Students in Bouchard’s Data Sonification class are learning to use the same tools, such as the live coding software Sonic Pi, sensor-equipped microcontrollers and more, that she uses in her art. 

Their first assignment was to hand-collect data about their everyday lives, craft a visualization of the data and then create a corresponding audio piece sonifying the data. 

A photo of a woman with a projection of text over her face
VCU student Susan Sarceno was among those who enjoyed a recent live-coded performance in which students converted environmental data into sound. (Allen Jones, Enterprise Marketing and Communications)

In the second assignment, working with the Rice Rivers Center data, the students learned how to code electronic music and how to use code to read and interpret data directly from spreadsheets. Part of the goal of this project was also to consider how many different “stories” can be told within the same dataset, with the focus shifting based on the chosen time scale (hourly, daily), selected variables (such as temperature or carbon exchange) and the creative choices of the artist.
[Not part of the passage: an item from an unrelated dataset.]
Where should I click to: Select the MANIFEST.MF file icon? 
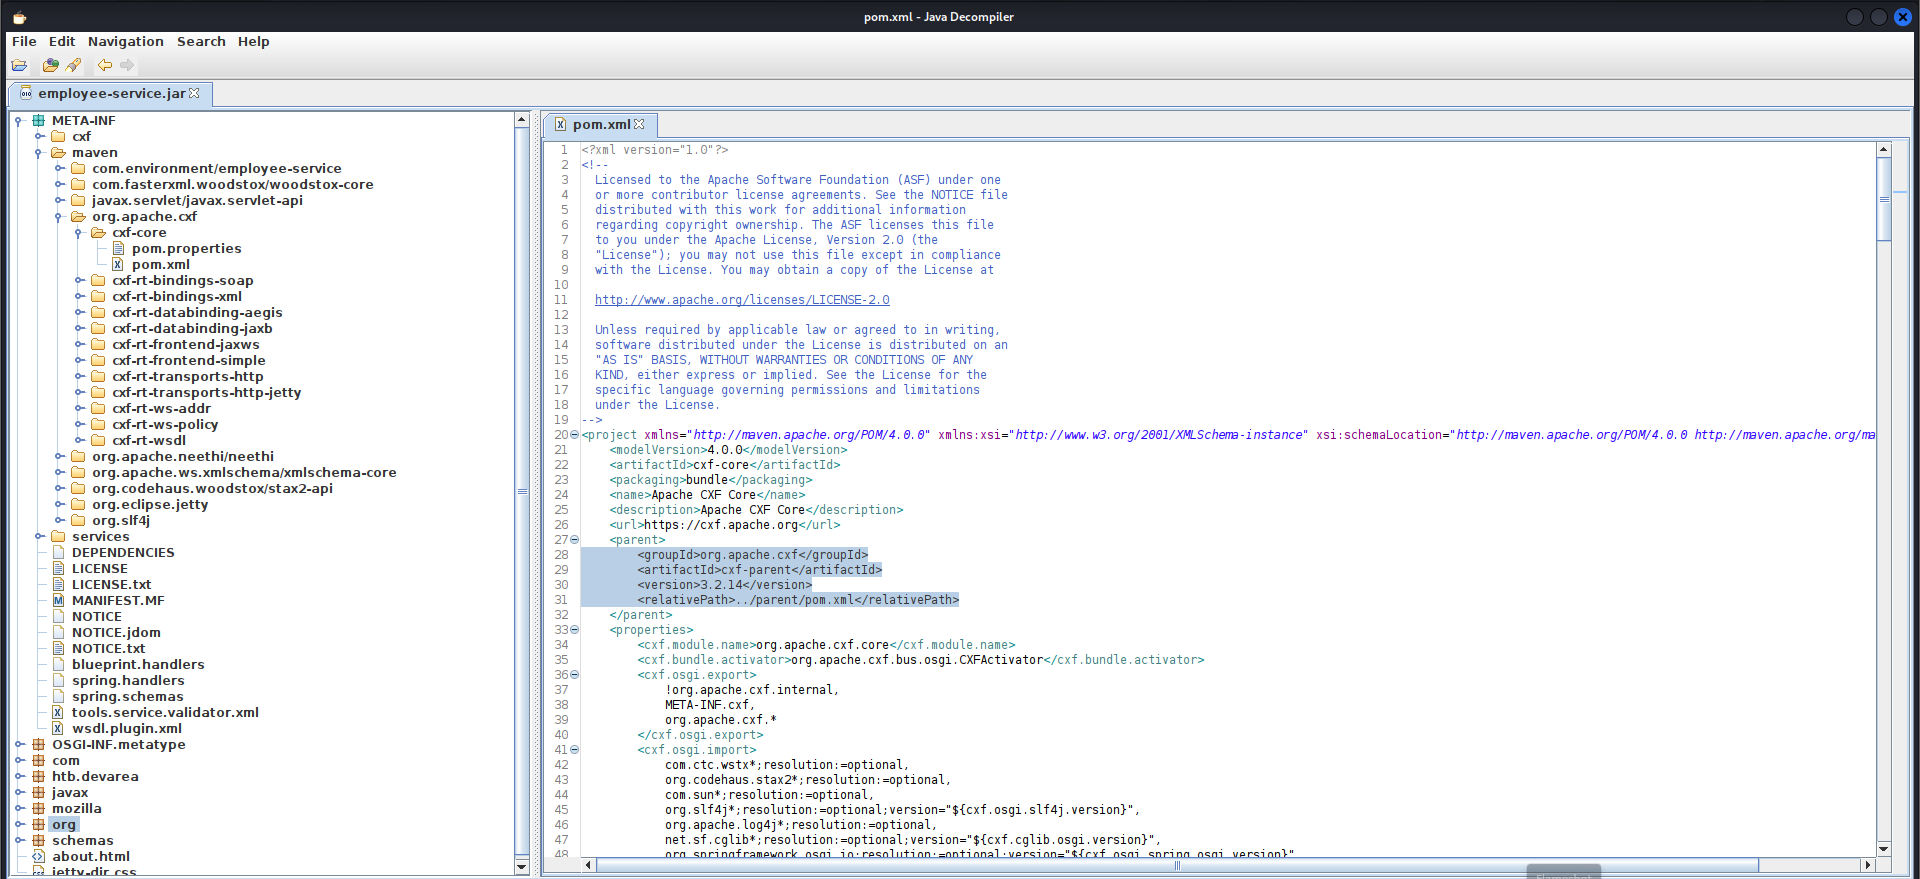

Students were able to choose between performing their work in the class algorave or presenting their work in a traditional critique.

The students’ third assignment will be to use Sonic Pi to “listen to” and interpret real-time sensor data (such as motion or light) streaming from a microcontroller.

Max Biscarr, a sophomore kinetic imaging major in the class, said the experience of creating art in collaboration with environmental data has been fascinating. Biscarr used sequences of air temperature data and soil temperature data, along with an ambient base, to create music he described as a “deep listening meditation that exists somewhere in an environment.”

“It was interesting to use data directly related to the natural world and cycles of nature,” Biscarr said. “Nature is unpredictable and random at times, so it was a matter of balancing the dissonance that you get from the data with the harmonics you want to portray in the music.”

Allen added that data sonification allows artists and audiences to explore the ways in which data and sound can interact and convey information.

“It’s so important to represent data in diverse ways,” Allen said, “and translating it into an audio experience lets people really feel and internalize the science.”